As of the census of 2000, there were 997 people, 456 households, and 260 families residing in the CDP. The population density was 885.2 people per square mile (340.7/km^{2}). There were 510 housing units at an average density of 452.8/sq mi (174.3/km^{2}). The racial makeup of the CDP was 70.31% White, 25.28% African American, 0.30% Native American, 1.50% Asian, 0.10% Pacific Islander, 0.60% from other races, and 1.91% from two or more races. Hispanic or Latino of any race were 1.71% of the population. As of the 2010 census the population had more than doubled, although the makeup was largely the same, with whites edging down as a percentage from 70.31% to 61.4%, blacks up from 25.28% to 30.5%, Hispanics up from 1.71% to 4.1%, and those reporting mixed race up from 1.91% to 3.8%.

There were 456 households, out of which 24.8% had children under the age of 18 living with them, 41.2% were married couples living together, 11.0% had a female householder with no husband present, and 42.8% were non-families. 36.8% of all households were made up of individuals, and 11.4% had someone living alone who was 65 years of age or older. The average household size was 2.19 and the average family size was 2.85.

In the CDP, the population was spread out, with 23.7% under the age of 18, 7.9% from 18 to 24, 30.6% from 25 to 44, 20.9% from 45 to 64, and 17.0% who were 65 years of age or older. The median age was 37 years. For every 100 females, there were 96.6 males. For every 100 females age 18 and over, there were 95.6 males.
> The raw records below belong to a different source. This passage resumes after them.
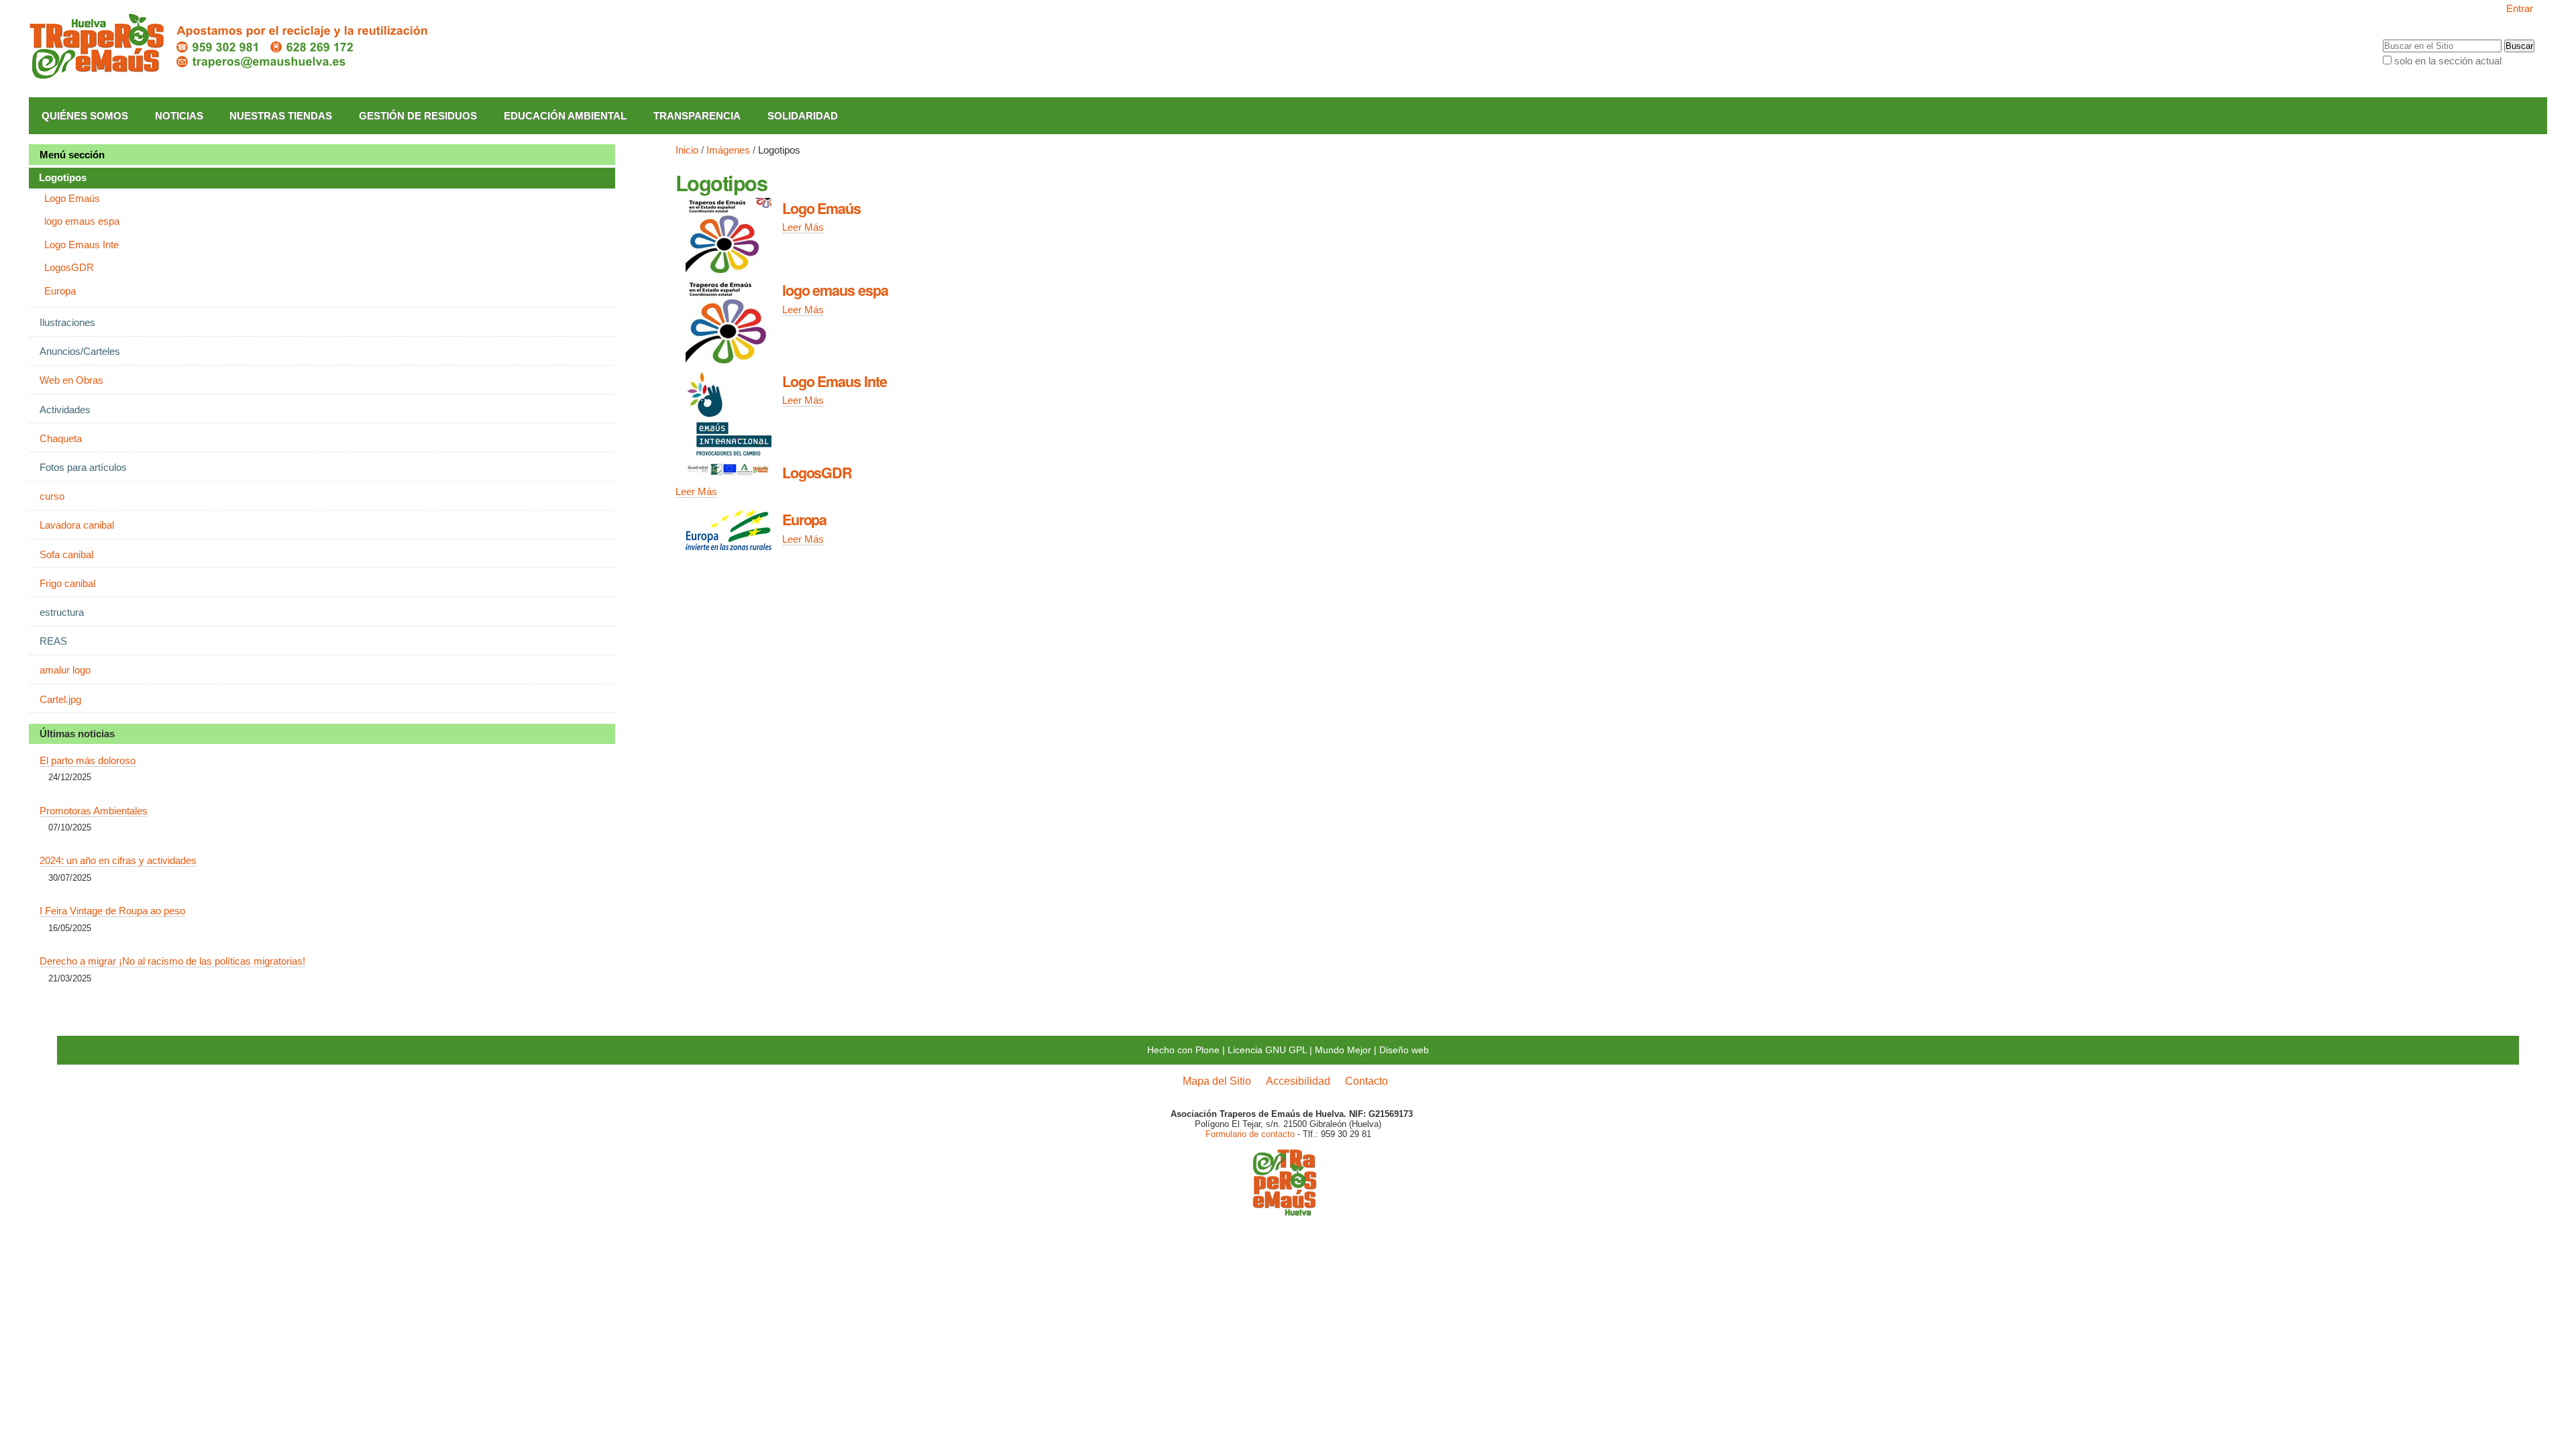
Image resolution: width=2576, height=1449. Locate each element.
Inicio (687, 150)
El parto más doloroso (88, 760)
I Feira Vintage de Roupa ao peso (112, 910)
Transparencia (697, 115)
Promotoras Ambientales (94, 810)
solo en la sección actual (2448, 60)
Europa (804, 519)
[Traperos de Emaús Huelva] (230, 46)
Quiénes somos (85, 115)
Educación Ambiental (565, 115)
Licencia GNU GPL (1267, 1049)
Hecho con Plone (1183, 1049)
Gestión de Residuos (418, 115)
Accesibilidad (1298, 1081)
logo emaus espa (835, 290)
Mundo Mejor (1343, 1049)
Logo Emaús (821, 208)
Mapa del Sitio (1217, 1081)
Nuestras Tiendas (280, 115)
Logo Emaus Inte (834, 381)
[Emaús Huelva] (1284, 1211)
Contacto (1366, 1081)
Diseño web (1404, 1049)
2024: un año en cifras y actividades (118, 860)
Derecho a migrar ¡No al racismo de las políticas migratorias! (172, 961)
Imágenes (728, 150)
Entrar (2519, 8)
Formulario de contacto (1250, 1134)
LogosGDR (817, 472)
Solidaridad (802, 115)
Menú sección (72, 154)
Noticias (179, 115)
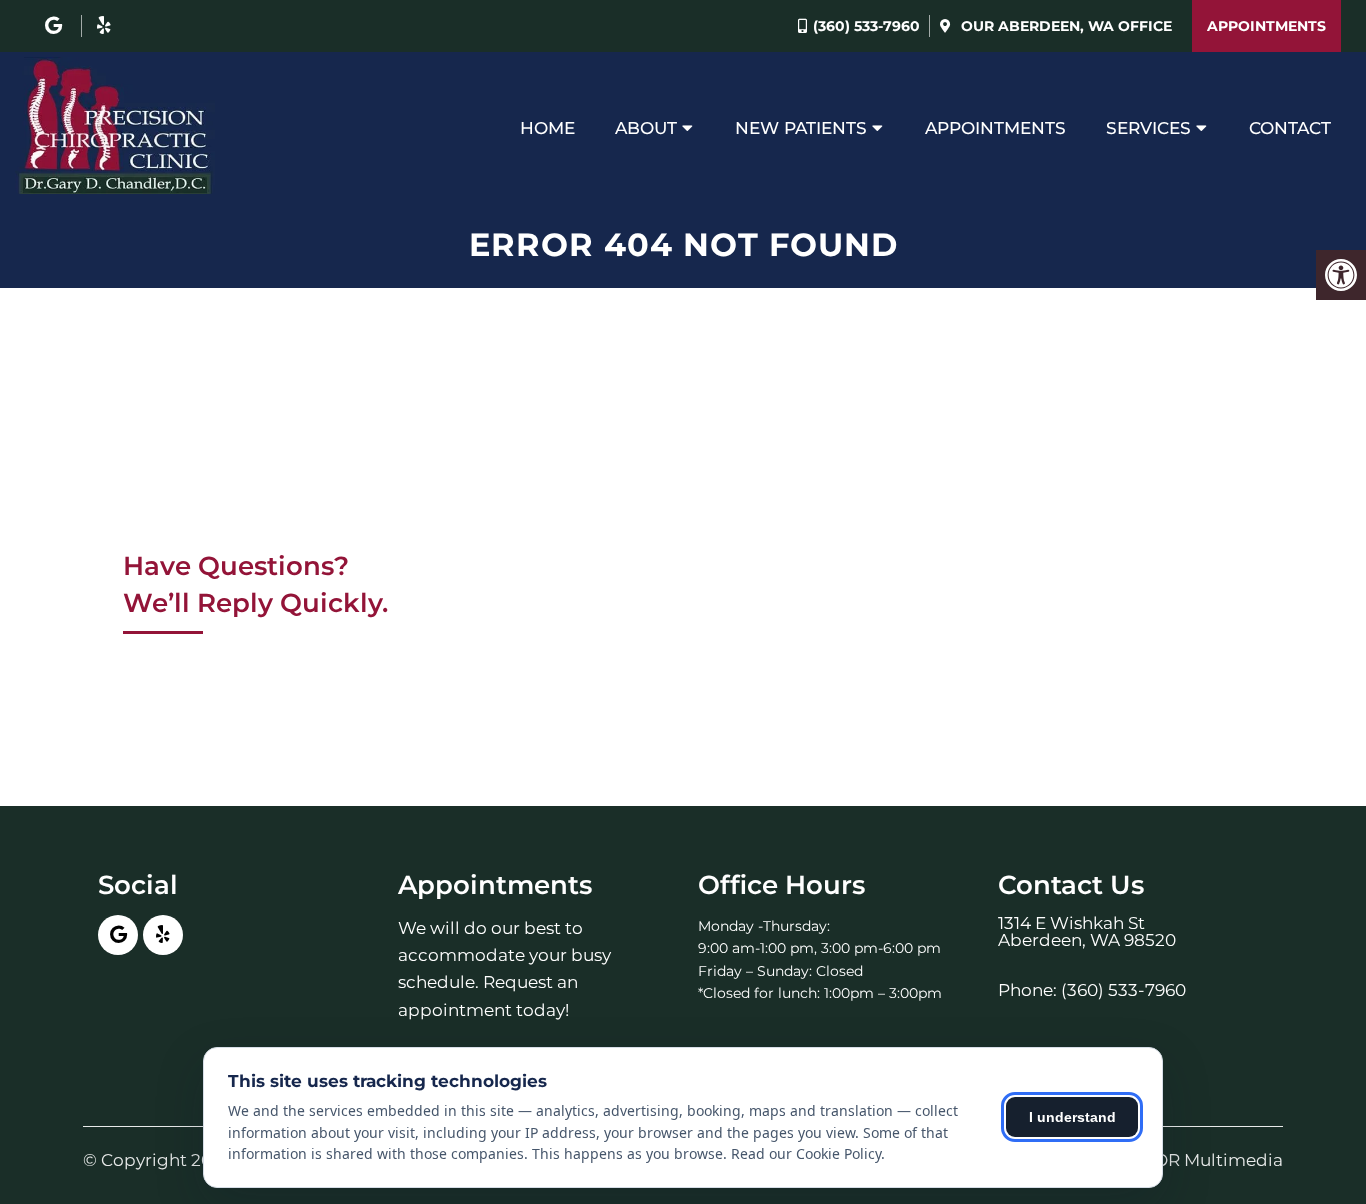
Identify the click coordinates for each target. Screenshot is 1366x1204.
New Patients (801, 128)
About (646, 128)
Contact (1290, 128)
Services (1148, 128)
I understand (1072, 1117)
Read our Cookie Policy (806, 1153)
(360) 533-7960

The median income for a household in the CDP was $49,545, and the median income for a family was $53,500. Males had a median income of $45,714 versus $21,029 for females. The per capita income for the CDP was $25,928. About 7.6% of families and 8.5% of the population were below the poverty line, including 12.7% of those under age 18 and 10.5% of those age 65 or over.

Historical population
| Census | Pop. | Note | %± |
| 2000 | 997 |  | — |
| 2020 | 2,946 |  | — |
U.S. Decennial Census 2000 2010 2020

==Attractions==
The Dahlgren Heritage Museum is open to the public. It promotes the history, traditions, heritage, and culture of the U.S. Navy at Dahlgren, Virginia and the surrounding community. Its key holdings include a scale model of a Civil War-era Dahlgren gun, the propeller from the first radio-controlled, unmanned flight, and Norden bombsight. Machodoc Creek has a full service marina. The Raptor Challenge is a roadside attraction, where visitors try to locate the statues of Velociraptors along route 301.

==Infrastructure==
The 1.7 mile Governor Harry W. Nice Memorial Bridge on U.S. Route 301 funnels interstate traffic across the wide Potomac River at Dahlgren, offering an alternative to using Interstate 95. Dahlgren has a growing number of small businesses along 301.